(begin)
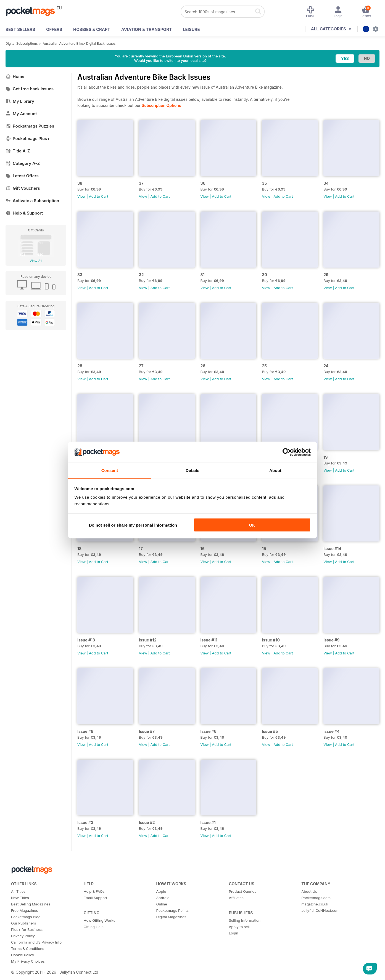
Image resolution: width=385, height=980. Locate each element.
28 (80, 366)
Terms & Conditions (27, 948)
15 (264, 549)
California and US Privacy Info (36, 942)
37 (141, 183)
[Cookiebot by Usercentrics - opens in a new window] (286, 452)
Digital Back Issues (101, 43)
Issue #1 (208, 822)
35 (264, 183)
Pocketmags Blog (26, 917)
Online (162, 904)
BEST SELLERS (20, 29)
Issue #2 (147, 822)
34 (326, 183)
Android (163, 898)
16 (202, 549)
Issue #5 (270, 731)
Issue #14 (332, 549)
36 (203, 183)
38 (80, 183)
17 (141, 549)
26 (203, 366)
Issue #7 (147, 731)
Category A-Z (23, 163)
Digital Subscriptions (22, 43)
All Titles (18, 891)
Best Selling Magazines (30, 904)
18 (79, 549)
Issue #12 (148, 640)
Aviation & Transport (146, 29)
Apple (161, 891)
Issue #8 (85, 731)
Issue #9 (331, 640)
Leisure (191, 29)
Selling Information (245, 920)
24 (326, 366)
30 (264, 275)
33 (80, 275)
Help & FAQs (94, 891)
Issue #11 (209, 640)
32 (141, 275)
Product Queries (242, 891)
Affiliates (236, 898)
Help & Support (24, 213)
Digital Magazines (171, 917)
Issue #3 (85, 822)
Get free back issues (30, 89)
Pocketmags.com (316, 898)
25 (264, 366)
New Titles (20, 898)
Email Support (95, 898)
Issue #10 (270, 640)
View (81, 196)
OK (252, 525)
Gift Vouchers (23, 188)
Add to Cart (99, 196)
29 (326, 275)
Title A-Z (18, 151)
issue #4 (331, 731)
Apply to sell (239, 927)
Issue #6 (208, 731)
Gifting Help (94, 927)
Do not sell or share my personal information (133, 525)
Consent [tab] (110, 470)
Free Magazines (24, 910)
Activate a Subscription (32, 200)
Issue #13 (86, 640)
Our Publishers (23, 923)
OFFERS (54, 29)
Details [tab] (192, 470)
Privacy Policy (23, 936)
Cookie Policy (22, 955)
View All (36, 261)
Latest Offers (22, 176)
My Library (20, 101)
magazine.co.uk (315, 904)
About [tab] (275, 470)
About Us (309, 891)
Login (233, 933)
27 (141, 366)
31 (202, 275)
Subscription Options (161, 105)
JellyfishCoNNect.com (320, 910)
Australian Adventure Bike (63, 43)
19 (325, 457)
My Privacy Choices (28, 961)
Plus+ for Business (27, 929)
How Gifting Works (99, 920)
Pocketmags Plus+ (28, 138)
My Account (21, 114)
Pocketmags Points (172, 910)
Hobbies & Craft (92, 29)
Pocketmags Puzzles (30, 126)
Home (15, 76)
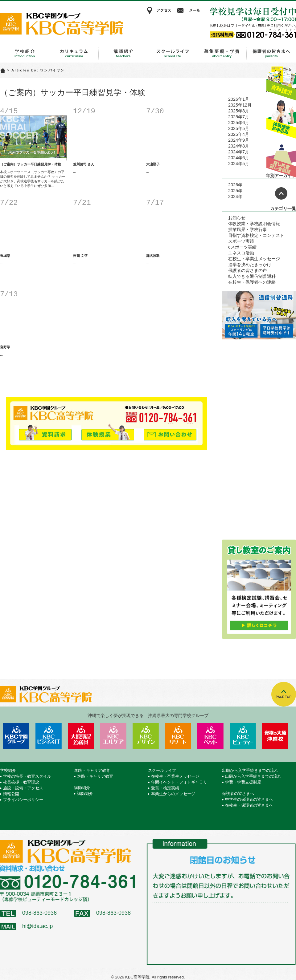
(end)
GIVEN INSTRUCTION: Repeat everything from the item containing "Pocketmags Points (172, 910)" down to the last item, shifting every number in the coordinates up by 125, and leave the pictures out.

EXERCISE OUTPUT:
Pocketmags Points (297, 1035)
Hobbies & Craft (217, 154)
Pocketmags Puzzles (155, 251)
Home (140, 201)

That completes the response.